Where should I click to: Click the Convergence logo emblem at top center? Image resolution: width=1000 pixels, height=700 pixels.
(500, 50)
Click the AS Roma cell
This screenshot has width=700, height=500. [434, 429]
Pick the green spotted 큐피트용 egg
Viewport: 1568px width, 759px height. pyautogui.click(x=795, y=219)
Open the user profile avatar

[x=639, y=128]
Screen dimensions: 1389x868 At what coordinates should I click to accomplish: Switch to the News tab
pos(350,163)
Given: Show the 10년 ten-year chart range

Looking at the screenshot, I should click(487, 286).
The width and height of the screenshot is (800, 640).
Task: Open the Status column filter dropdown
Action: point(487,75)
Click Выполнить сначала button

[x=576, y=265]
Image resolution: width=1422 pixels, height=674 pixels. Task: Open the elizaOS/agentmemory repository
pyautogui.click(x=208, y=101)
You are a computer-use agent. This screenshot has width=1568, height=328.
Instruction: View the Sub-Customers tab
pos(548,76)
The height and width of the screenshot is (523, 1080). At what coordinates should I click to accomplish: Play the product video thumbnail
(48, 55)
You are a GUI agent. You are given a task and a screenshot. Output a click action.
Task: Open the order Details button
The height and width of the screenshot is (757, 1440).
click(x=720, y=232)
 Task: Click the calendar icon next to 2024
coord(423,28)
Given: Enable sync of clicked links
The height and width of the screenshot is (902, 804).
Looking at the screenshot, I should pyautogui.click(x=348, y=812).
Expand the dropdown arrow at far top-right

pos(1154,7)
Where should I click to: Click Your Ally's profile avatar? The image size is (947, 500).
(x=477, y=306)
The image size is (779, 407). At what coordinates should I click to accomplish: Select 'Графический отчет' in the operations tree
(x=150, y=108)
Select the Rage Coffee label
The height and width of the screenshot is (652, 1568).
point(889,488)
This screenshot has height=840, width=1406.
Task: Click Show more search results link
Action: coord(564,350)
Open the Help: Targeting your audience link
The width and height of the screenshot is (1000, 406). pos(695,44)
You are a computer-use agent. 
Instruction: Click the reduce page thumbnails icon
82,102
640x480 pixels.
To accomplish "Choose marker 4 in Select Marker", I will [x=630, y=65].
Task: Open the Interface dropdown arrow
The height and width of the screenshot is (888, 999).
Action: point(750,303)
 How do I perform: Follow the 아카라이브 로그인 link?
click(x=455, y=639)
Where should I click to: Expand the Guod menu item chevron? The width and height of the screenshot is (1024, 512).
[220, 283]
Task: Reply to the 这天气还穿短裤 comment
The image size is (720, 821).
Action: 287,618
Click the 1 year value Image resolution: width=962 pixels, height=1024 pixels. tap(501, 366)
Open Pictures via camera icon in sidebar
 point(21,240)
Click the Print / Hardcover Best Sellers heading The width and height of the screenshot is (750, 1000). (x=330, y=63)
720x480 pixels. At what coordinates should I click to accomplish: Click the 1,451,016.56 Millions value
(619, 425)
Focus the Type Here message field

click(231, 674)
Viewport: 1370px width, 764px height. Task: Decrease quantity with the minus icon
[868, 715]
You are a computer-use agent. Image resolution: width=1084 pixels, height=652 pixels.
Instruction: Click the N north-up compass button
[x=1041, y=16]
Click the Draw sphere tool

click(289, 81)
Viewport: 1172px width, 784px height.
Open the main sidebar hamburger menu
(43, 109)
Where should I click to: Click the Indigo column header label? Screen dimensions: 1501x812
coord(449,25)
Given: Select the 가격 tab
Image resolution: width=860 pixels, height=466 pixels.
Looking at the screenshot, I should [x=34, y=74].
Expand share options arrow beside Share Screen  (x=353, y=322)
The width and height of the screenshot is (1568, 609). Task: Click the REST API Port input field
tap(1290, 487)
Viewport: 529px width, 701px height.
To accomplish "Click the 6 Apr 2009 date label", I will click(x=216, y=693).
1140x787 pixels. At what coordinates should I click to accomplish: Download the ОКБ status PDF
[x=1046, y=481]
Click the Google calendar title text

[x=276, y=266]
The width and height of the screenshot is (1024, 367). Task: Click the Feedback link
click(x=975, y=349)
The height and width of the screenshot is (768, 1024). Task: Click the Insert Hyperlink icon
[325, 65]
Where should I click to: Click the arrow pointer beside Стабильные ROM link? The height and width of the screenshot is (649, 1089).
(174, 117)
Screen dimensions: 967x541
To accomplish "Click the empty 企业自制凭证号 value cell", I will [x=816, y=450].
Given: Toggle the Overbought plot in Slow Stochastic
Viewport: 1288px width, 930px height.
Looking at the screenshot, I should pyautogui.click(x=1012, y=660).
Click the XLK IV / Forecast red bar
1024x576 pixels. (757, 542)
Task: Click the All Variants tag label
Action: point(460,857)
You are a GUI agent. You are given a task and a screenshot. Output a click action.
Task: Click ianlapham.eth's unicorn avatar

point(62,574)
++++++
» **Activity**: Repeat all of the data exactly. Include every line.

» **Result of the task**:
Where should I click to: Click the Convergence logo emblem at top center? Image resolution: width=1000 pixels, height=700 pixels.
(500, 50)
Click the AS Roma cell
This screenshot has width=700, height=500. [434, 429]
Pick the green spotted 큐피트용 egg
Viewport: 1568px width, 759px height. pyautogui.click(x=795, y=219)
Open the user profile avatar

[x=639, y=128]
Screen dimensions: 1389x868 At what coordinates should I click to accomplish: Switch to the News tab
pos(350,163)
Given: Show the 10년 ten-year chart range

Looking at the screenshot, I should click(487, 286).
The width and height of the screenshot is (800, 640).
Task: Open the Status column filter dropdown
Action: point(487,75)
Click Выполнить сначала button

[x=576, y=265]
Image resolution: width=1422 pixels, height=674 pixels. Task: Open the elizaOS/agentmemory repository
pyautogui.click(x=208, y=101)
You are a computer-use agent. This screenshot has width=1568, height=328.
Instruction: View the Sub-Customers tab
pos(548,76)
The height and width of the screenshot is (523, 1080). At what coordinates should I click to accomplish: Play the product video thumbnail
(48, 55)
You are a GUI agent. You are given a task and a screenshot. Output a click action.
Task: Open the order Details button
The height and width of the screenshot is (757, 1440).
click(x=720, y=232)
 Task: Click the calendar icon next to 2024
coord(423,28)
Given: Enable sync of clicked links
The height and width of the screenshot is (902, 804).
Looking at the screenshot, I should pyautogui.click(x=348, y=812).
Expand the dropdown arrow at far top-right

pos(1154,7)
Where should I click to: Click Your Ally's profile avatar? The image size is (947, 500).
(x=477, y=306)
The image size is (779, 407). At what coordinates should I click to accomplish: Select 'Графический отчет' in the operations tree
(x=150, y=108)
Select the Rage Coffee label
The height and width of the screenshot is (652, 1568).
point(889,488)
This screenshot has height=840, width=1406.
Task: Click Show more search results link
Action: coord(564,350)
Open the Help: Targeting your audience link
The width and height of the screenshot is (1000, 406). pos(695,44)
You are a computer-use agent. 
Instruction: Click the reduce page thumbnails icon
82,102
640x480 pixels.
To accomplish "Choose marker 4 in Select Marker", I will [x=630, y=65].
Task: Open the Interface dropdown arrow
The height and width of the screenshot is (888, 999).
Action: point(750,303)
 How do I perform: Follow the 아카라이브 로그인 link?
click(x=455, y=639)
Where should I click to: Expand the Guod menu item chevron? The width and height of the screenshot is (1024, 512).
[220, 283]
Task: Reply to the 这天气还穿短裤 comment
The image size is (720, 821).
Action: 287,618
Click the 1 year value Image resolution: width=962 pixels, height=1024 pixels. tap(501, 366)
Open Pictures via camera icon in sidebar
 point(21,240)
Click the Print / Hardcover Best Sellers heading The width and height of the screenshot is (750, 1000). (x=330, y=63)
720x480 pixels. At what coordinates should I click to accomplish: Click the 1,451,016.56 Millions value
(619, 425)
Focus the Type Here message field

click(231, 674)
Viewport: 1370px width, 764px height. Task: Decrease quantity with the minus icon
[868, 715]
You are a computer-use agent. Image resolution: width=1084 pixels, height=652 pixels.
Instruction: Click the N north-up compass button
[x=1041, y=16]
Click the Draw sphere tool

click(289, 81)
Viewport: 1172px width, 784px height.
Open the main sidebar hamburger menu
(43, 109)
Where should I click to: Click the Indigo column header label? Screen dimensions: 1501x812
coord(449,25)
Given: Select the 가격 tab
Image resolution: width=860 pixels, height=466 pixels.
Looking at the screenshot, I should [x=34, y=74].
Expand share options arrow beside Share Screen  (x=353, y=322)
The width and height of the screenshot is (1568, 609). Task: Click the REST API Port input field
tap(1290, 487)
Viewport: 529px width, 701px height.
To accomplish "Click the 6 Apr 2009 date label", I will click(x=216, y=693).
1140x787 pixels. At what coordinates should I click to accomplish: Download the ОКБ status PDF
[x=1046, y=481]
Click the Google calendar title text

[x=276, y=266]
The width and height of the screenshot is (1024, 367). Task: Click the Feedback link
click(x=975, y=349)
The height and width of the screenshot is (768, 1024). Task: Click the Insert Hyperlink icon
[325, 65]
Where should I click to: Click the arrow pointer beside Стабильные ROM link? The height and width of the screenshot is (649, 1089).
(174, 117)
Screen dimensions: 967x541
To accomplish "Click the empty 企业自制凭证号 value cell", I will [x=816, y=450].
Given: Toggle the Overbought plot in Slow Stochastic
Viewport: 1288px width, 930px height.
Looking at the screenshot, I should pyautogui.click(x=1012, y=660).
Click the XLK IV / Forecast red bar
1024x576 pixels. (757, 542)
Task: Click the All Variants tag label
Action: point(460,857)
You are a GUI agent. You are given a task and a screenshot. Output a click action.
Task: Click ianlapham.eth's unicorn avatar

point(62,574)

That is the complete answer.